With coronavirus cases surging in more than 38 states this week, the nation’s top infectious disease experts are warning that the remaining fall and winter months will be nothing like we’ve seen so far.
“The next six to 12 weeks are going to be the darkest of the entire pandemic,” Dr. Michael Osterholm, director of the Center for Infectious Disease Research and Policy at the University of Minnesota, said Sunday on NBC’s “Meet the Press.”
Osterholm acknowledged that while vaccines and treatments were “coming down the pike,” it’s still too early for them to offer adequate and widespread protection this winter.
Epidemiologists across the country are seeing a third wave of the coronavirus as colder temperatures settle in. In Wisconsin, the number of hospitalized COVID patients has more than tripled in the last month alone. New Mexico Governor Michelle Lujan Grisham tweeted Sunday that her state is seeing a 101 percent spike in COVID-19 hospitalizations.
In September, the U.S. was averaging 41,859 coronavirus cases and 740 deaths every day. At the time, Osterholm warned of a “very dark fall.”

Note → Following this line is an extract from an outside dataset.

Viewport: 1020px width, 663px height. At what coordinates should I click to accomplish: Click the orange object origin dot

“Friday, we had 70,000 cases, matching the largest number we had seen back during the really serious peak in July,” Osterholm said Sunday, adding that we’re going to “blow right through” that number in the coming weeks.

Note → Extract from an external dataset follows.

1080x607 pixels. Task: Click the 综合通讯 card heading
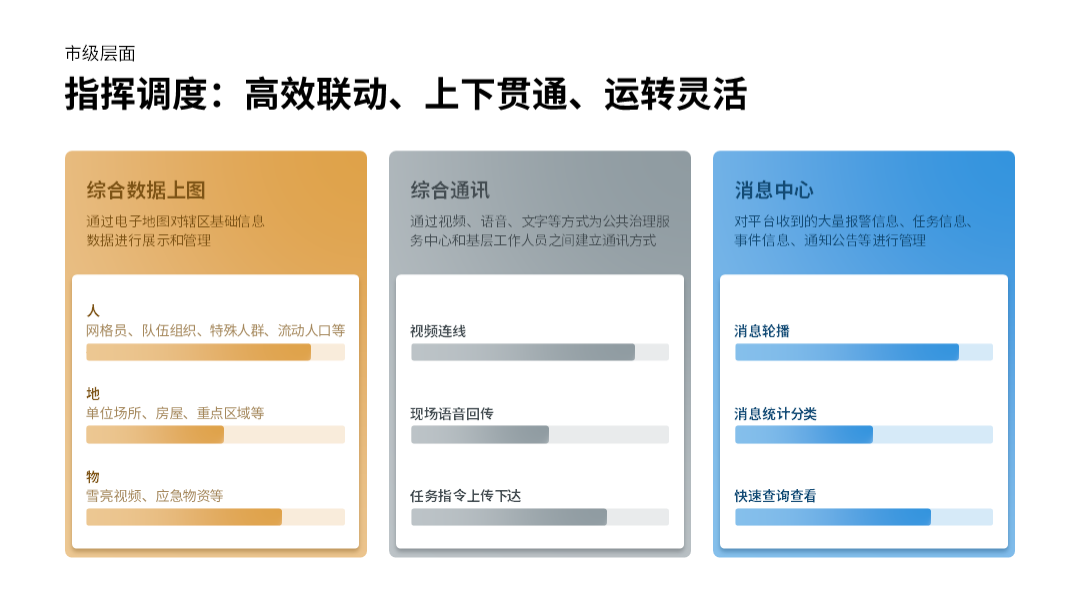450,190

“Between now and the holidays, we will see numbers much, much larger than even the 67,000 to 75,000 cases.”
Researchers at the University of Washington say we could be seeing an average of 2300 deaths per day by mid-January.
Experts warn that “COVID fatigue” is partially to blame for the overall spike in cases. We may be “over” this virus, but the virus isn’t over.
As we approach the colder months and flu season, the medical community is begging people everywhere to be vigilant when it comes to hand washing, wearing a mask, and practicing social distancing measures.